Anyhow, the canned nog pours surprisingly thick. It coats the glass almost like, hrmm, nog out of a vessel other than a can...

It is a fairly pale yellow with no hint of the spicy flecks you get in some nogs. Not surprising as it is almost devoid of any nog spice flavor. You get just the faintest soupçon of cinnamon/nutmeg essence. The nog has the appearance of thickness but it goes down surprisingly thin. The flavor is lightly eggy, not too sweet, and vaguely bland. Like it is missing salt or something, don't know what that is all about.

Anyhow, if you have a bunch of Zacks (cool guy Army slang for zombies, read World War Z) mucking about your encampment (and no fresh dairy or eggs) this will do the trick nicely. As with any form of nog it would be much improved by gobs of whiskey. I declare Borden Nog a fitting substitute for the real thing in nearly every end of the world scenario.

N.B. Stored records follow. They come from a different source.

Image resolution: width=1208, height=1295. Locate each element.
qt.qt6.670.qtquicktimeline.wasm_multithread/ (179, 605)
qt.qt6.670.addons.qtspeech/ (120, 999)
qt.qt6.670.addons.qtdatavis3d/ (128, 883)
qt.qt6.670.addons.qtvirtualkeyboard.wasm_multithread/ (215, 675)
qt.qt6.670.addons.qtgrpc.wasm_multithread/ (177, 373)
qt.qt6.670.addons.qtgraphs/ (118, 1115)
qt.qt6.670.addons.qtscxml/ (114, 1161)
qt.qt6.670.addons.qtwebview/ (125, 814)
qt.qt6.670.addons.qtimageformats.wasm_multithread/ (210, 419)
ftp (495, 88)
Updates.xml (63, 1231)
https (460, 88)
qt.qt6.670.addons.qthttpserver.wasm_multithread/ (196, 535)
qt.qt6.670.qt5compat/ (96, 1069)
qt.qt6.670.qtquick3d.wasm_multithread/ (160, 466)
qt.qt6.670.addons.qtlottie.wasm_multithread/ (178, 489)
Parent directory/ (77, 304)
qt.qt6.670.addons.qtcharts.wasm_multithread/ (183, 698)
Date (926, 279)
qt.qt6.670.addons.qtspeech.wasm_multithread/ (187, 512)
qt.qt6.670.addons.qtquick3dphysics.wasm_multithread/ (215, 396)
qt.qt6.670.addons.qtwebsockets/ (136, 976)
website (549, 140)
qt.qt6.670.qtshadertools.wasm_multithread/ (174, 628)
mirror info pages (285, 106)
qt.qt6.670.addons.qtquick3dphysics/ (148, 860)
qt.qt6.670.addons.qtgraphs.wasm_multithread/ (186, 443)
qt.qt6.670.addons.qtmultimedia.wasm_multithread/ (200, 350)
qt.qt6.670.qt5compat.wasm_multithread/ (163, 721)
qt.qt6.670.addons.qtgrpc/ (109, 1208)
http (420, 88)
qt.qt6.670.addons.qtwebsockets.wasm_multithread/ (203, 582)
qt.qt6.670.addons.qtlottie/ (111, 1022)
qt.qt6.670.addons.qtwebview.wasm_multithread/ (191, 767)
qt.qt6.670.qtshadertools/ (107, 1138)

Anyhow folks, I promise that this is only my 2nd or 3rd to last post on eggnog this season (it is an obsession, but a sweet, delicious, velvety obsession). I have some opinions on the Byrne Dairy (Syracuse) offering on deck, as well as yen to track down some Ronnybrook Farm (Ancramdale) nog. The Ronnybrook got voted as the #1 nog of the nation in the HuffPost so I am not going to lie, I am a bit excited.

On another note, you still have time to gather ingredients and whip up a batch of boozy aged nog. Cheers!


  1. My bf's family makes a bastardized chocolate nog. It's eggs, condensed milk, 1/2 and 1/2, honey, chocolate syrup and lots of whiskey all blended together. I love it, it's naughty chocolate milk for the adults.

  2. Perfect for stockpiling here:

    ...or here:

  3. I have a friend who loves Borden canned egg nog and I'd like to surprise her with a few cans for Christmas. Wasn't able to find it at my local Malta Price Chopper and when I went on the Borden's egg nog website the store locator wasn't able to help. Any suggestions?

  4. Slingerlands Price Chopper has it!